A Guide to Digitization
A Guide to Digitization
Digitization typically takes the form of images. The advantage of a jpeg file is not only spatial and distributive—many more pages of text can be made available to many more people—but also the ability to search a text by means of OCR (Optical Character Recognition). But even OCR is bound to material constraints. Poor lighting makes for bad optics, and thus an error-filled transcription. Marlene Mancoff takes the materiality warning a few steps further, urging us not to overestimate our digitized documents’ content value (an e-book reads differently from a book) and immateriality (an e-book has a magnetic field!). Paul Conway adds another proviso about digitized distortion. Photographers’ editorial privilege frees them to tamper with everything from color to cropping. Video can compensate for some of these distortions, e.g. by capturing the object from different angles. But ultimately, DH requires practitioners to couple digitized recordings with footnotes (metadata or otherwise) that account for what the isolated image, audio, or video cannot.
We should thus digitize in as many dimensions as possible. In the case of a book, this means the thickness of the binding in addition to the number of pages. One could take this mandate even further, by hitching said book to a luggage scale to gauge its weight or recording the sound it makes in a car window. But as Melissa Terra reminds us, storage space is finite. If there wasn’t enough funding to prevent DH data rot in 2006, it’s unlikely that there will be today.

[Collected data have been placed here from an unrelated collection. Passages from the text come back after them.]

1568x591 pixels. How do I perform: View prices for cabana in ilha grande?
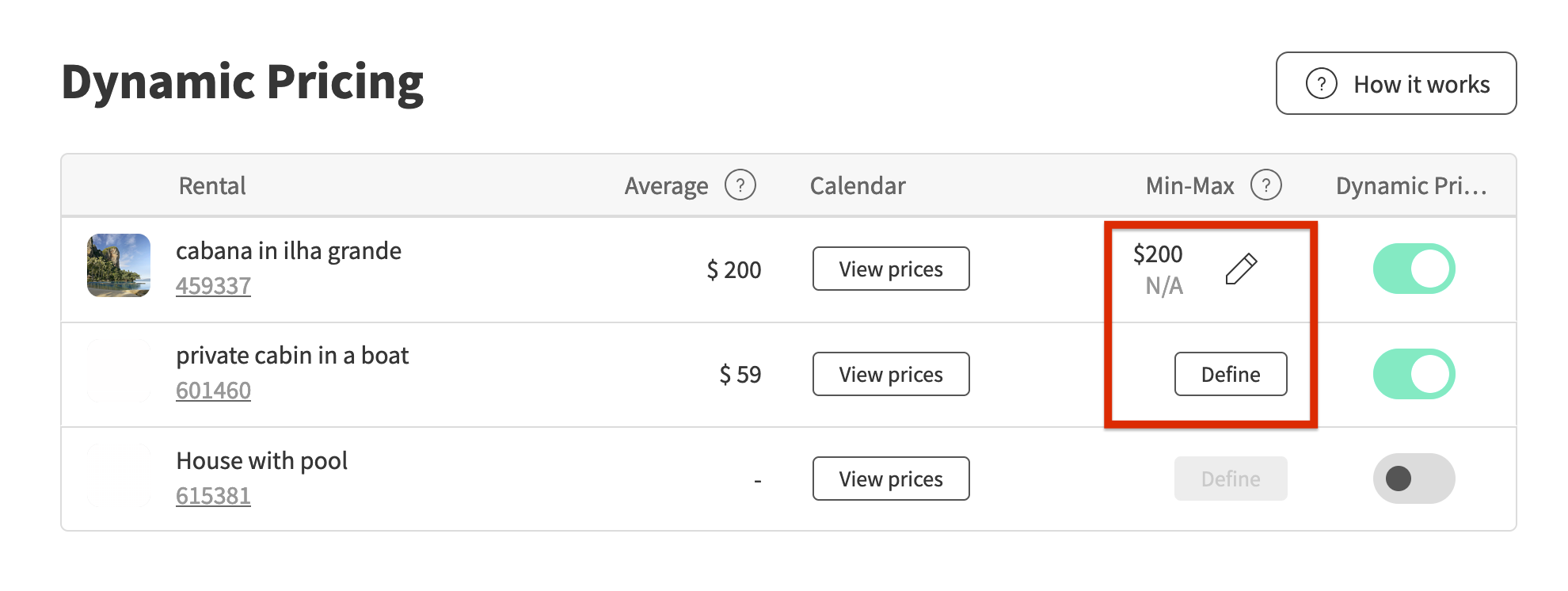point(891,269)
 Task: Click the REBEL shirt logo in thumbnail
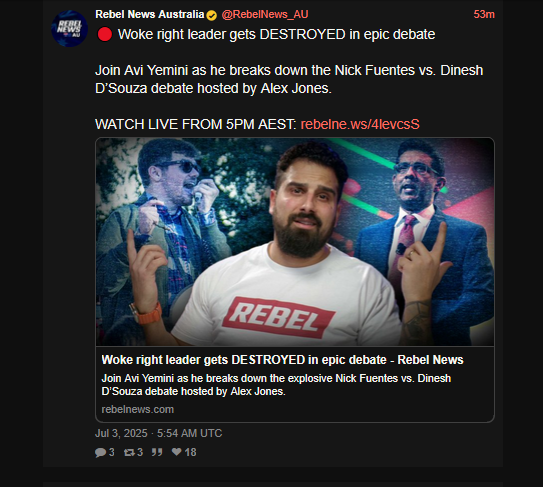tap(278, 318)
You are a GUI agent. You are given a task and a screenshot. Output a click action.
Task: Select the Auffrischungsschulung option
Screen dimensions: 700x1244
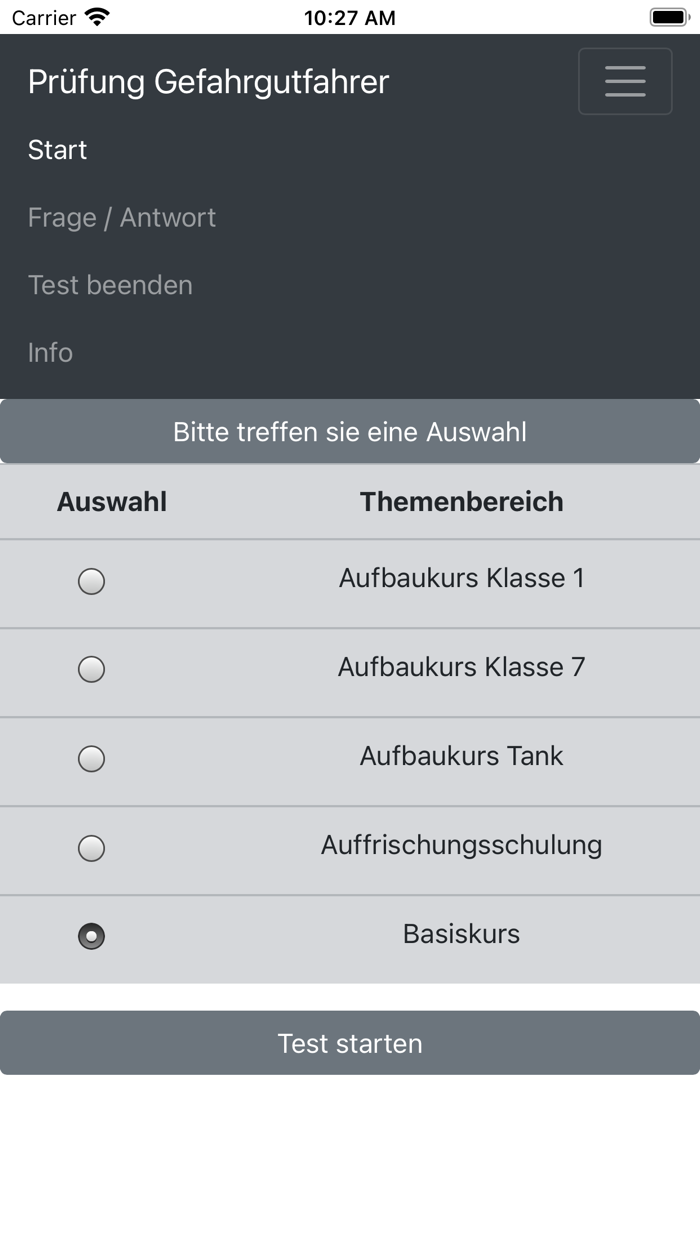(91, 848)
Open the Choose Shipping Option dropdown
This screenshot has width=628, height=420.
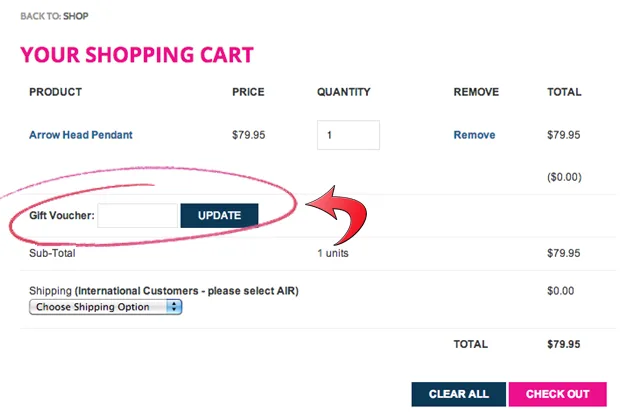105,307
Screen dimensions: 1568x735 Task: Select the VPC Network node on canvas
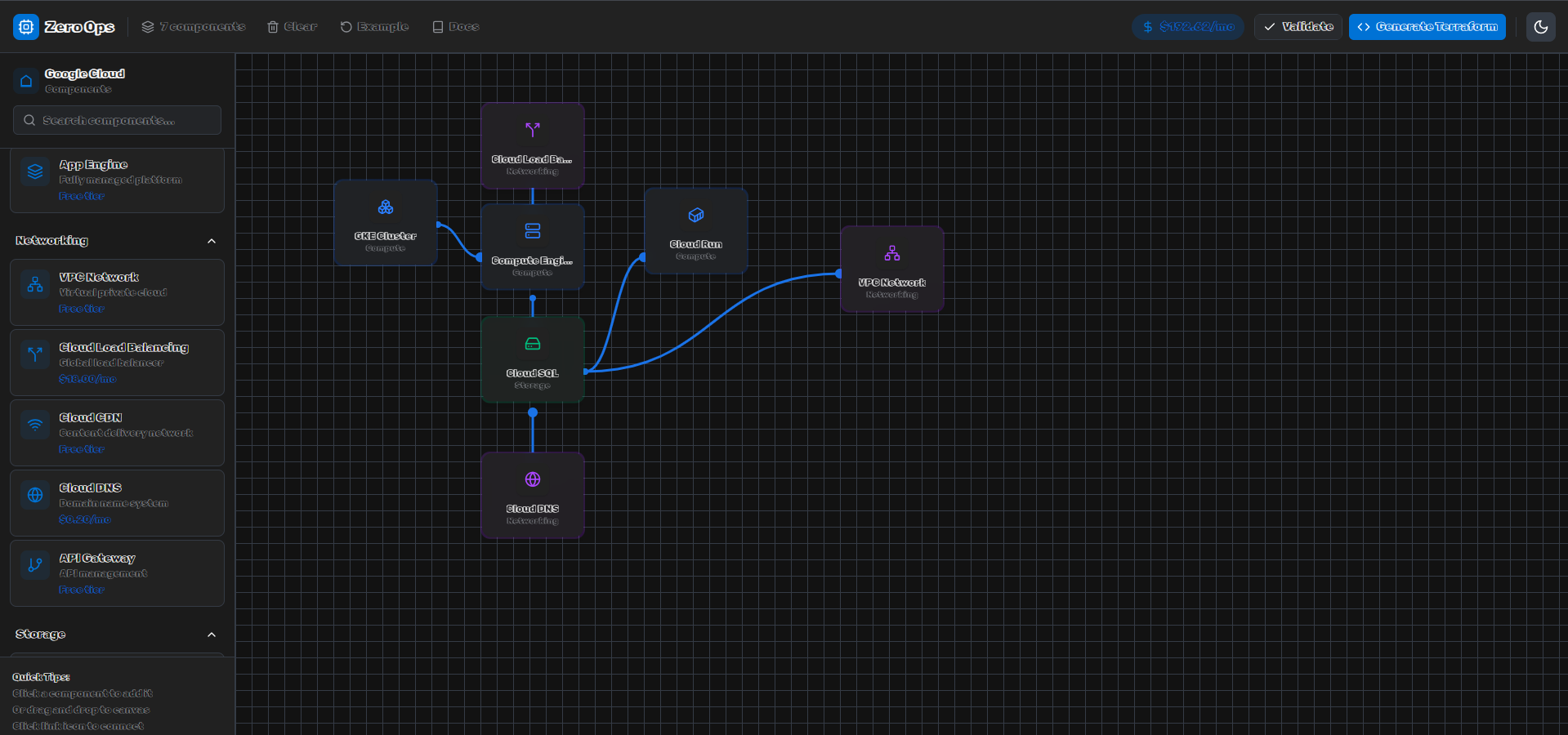coord(891,270)
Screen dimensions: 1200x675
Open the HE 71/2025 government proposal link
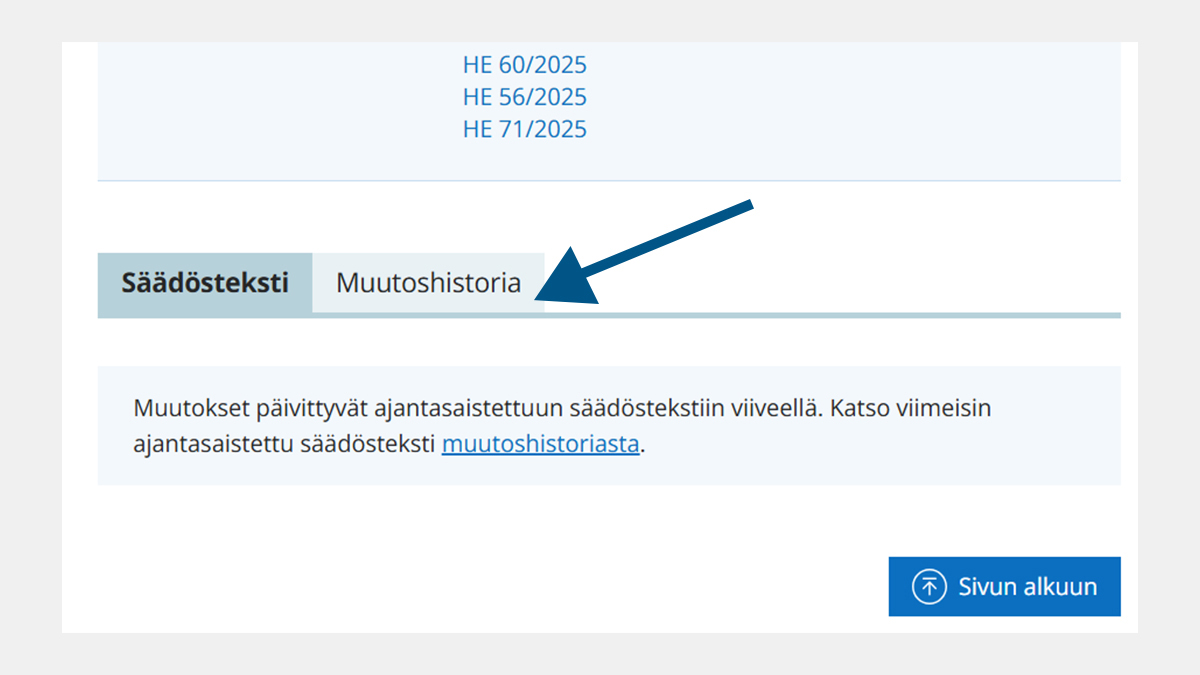pos(524,128)
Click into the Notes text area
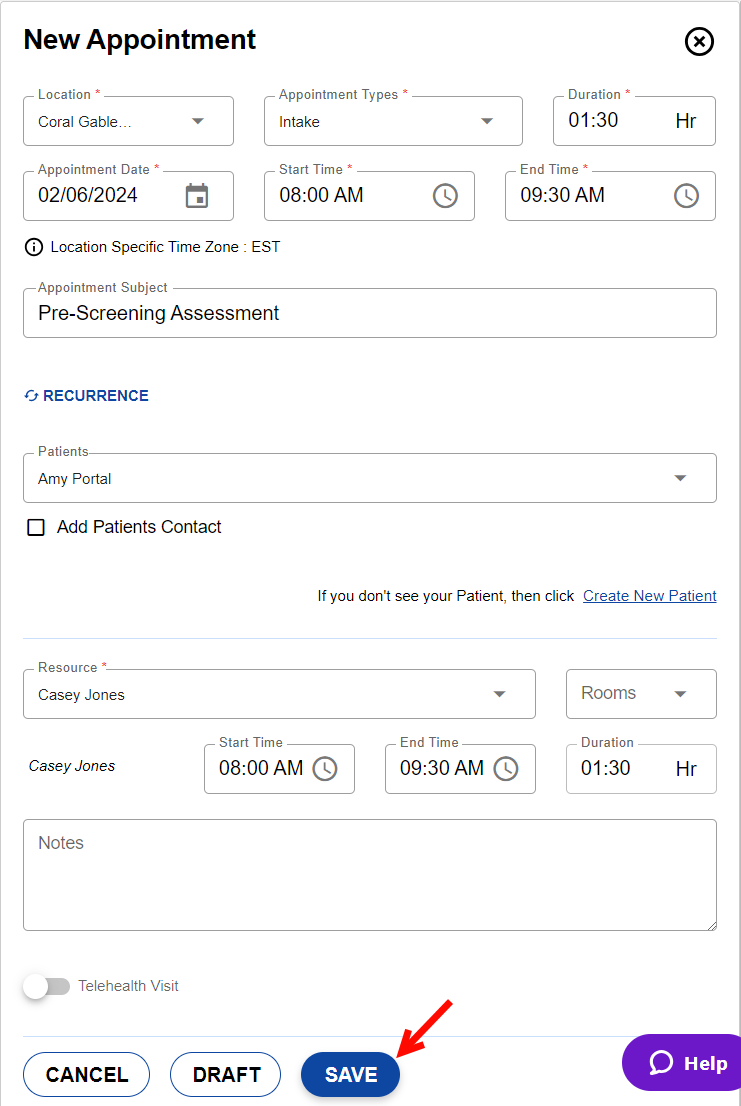 [x=369, y=875]
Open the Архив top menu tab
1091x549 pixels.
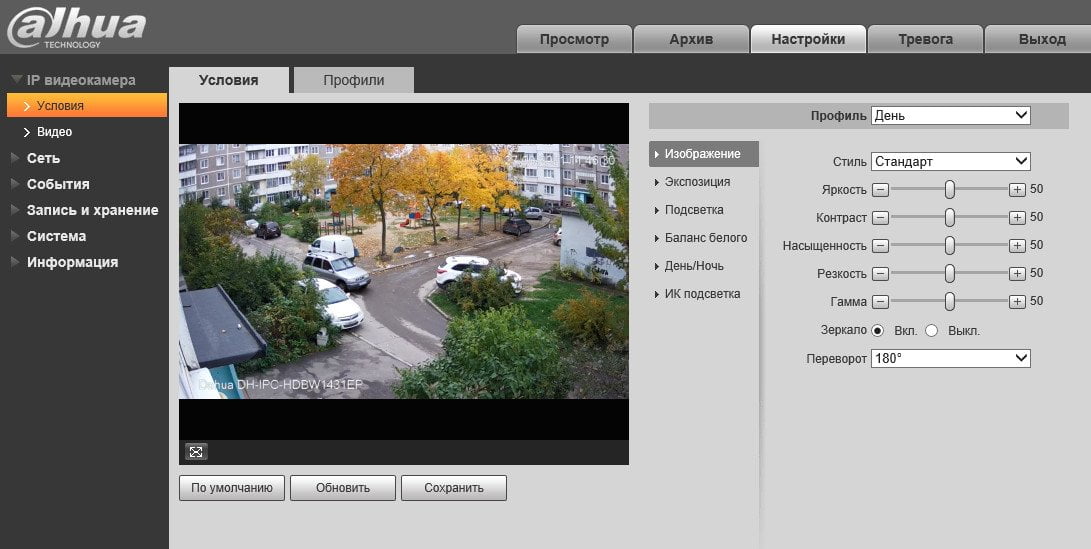coord(691,39)
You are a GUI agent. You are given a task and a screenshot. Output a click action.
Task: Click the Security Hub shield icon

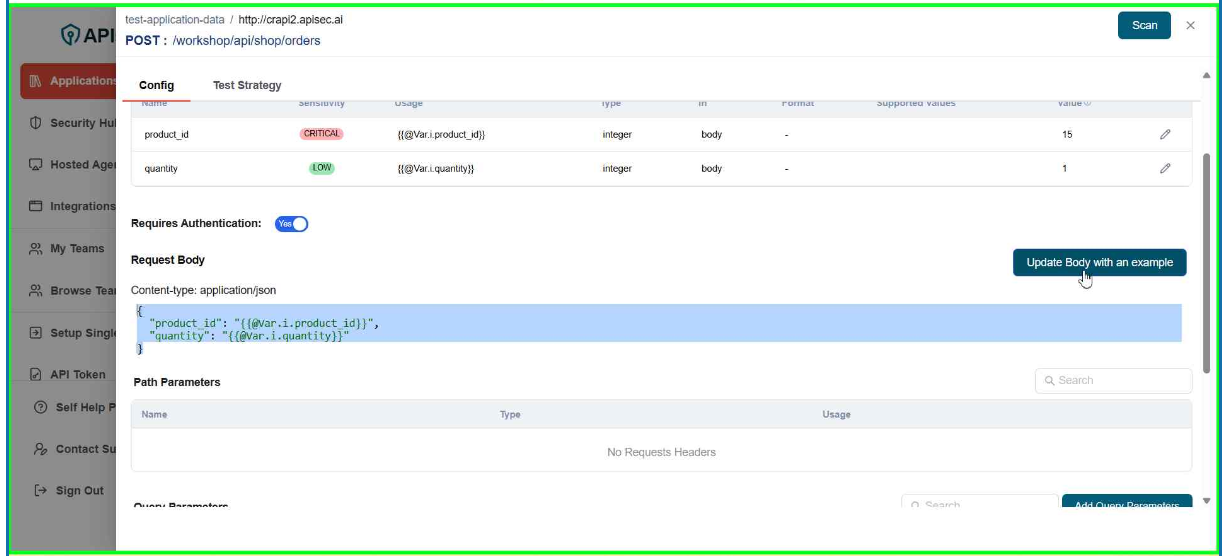36,123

Conway’s and Mancoff’s essays remind us to keep potential distortions and alterations in mind as we read a digitized text. But aside from hand-wringing about material loss and representation, we should also monitor the attitudes that we bring to electronic media. I have yet to come across a study comparing how many pages students will read when assigned a book or a PDF, but I’m confident that there’s a difference. A book on the shelf retains value in a way that a digitized document, provided everyone can access it, does not.